* **Task description**
Show every line of the rows below that contains the word "Instruction". Case counts.

* **Element lookup rows**
========

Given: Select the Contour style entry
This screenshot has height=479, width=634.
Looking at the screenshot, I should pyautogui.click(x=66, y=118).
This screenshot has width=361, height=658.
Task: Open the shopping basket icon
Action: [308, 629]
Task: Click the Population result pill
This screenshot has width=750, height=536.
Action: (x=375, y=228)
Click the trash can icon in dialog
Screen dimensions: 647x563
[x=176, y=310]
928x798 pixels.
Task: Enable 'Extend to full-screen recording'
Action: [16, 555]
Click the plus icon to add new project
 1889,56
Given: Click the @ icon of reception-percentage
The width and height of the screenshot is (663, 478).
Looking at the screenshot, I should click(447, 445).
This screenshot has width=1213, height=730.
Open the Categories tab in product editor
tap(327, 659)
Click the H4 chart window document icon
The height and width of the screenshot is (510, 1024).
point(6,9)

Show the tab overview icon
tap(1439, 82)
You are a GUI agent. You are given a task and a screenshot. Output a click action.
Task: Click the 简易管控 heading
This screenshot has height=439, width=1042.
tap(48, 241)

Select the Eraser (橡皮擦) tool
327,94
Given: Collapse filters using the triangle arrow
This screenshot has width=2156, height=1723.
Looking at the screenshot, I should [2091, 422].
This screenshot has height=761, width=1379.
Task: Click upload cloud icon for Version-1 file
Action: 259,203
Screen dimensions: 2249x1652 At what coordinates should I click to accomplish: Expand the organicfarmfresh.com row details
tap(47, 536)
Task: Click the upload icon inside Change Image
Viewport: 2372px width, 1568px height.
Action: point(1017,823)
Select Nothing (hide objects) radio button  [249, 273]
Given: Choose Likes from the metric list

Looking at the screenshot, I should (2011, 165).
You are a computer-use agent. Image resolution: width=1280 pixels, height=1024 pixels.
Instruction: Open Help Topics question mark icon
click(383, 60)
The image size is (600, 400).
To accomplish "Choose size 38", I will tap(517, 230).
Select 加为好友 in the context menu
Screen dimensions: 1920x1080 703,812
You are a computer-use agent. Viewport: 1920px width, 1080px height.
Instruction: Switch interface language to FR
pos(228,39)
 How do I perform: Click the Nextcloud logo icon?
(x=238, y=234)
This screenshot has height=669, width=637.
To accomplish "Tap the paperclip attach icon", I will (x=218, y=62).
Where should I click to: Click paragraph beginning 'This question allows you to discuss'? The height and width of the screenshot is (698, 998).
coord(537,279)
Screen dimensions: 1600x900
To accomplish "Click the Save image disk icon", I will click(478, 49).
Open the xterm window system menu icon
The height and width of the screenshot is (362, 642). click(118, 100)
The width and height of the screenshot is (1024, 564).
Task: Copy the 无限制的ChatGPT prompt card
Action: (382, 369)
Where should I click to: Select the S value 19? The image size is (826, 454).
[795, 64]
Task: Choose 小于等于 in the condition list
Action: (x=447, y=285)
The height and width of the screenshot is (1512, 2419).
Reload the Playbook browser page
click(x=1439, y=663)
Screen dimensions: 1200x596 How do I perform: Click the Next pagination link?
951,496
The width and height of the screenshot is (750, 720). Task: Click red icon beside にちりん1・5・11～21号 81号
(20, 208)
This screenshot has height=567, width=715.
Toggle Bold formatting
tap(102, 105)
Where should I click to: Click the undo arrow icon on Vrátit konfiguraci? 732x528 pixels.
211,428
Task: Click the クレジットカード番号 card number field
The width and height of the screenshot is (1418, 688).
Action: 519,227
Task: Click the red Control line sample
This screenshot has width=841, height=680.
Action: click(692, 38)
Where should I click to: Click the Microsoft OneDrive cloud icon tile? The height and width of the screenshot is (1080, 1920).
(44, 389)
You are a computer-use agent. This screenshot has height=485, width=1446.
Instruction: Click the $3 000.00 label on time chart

========

* **Finished answer**
Instruction: Open Help Topics question mark icon
Instruction: Switch interface language to FR
Instruction: Click the $3 000.00 label on time chart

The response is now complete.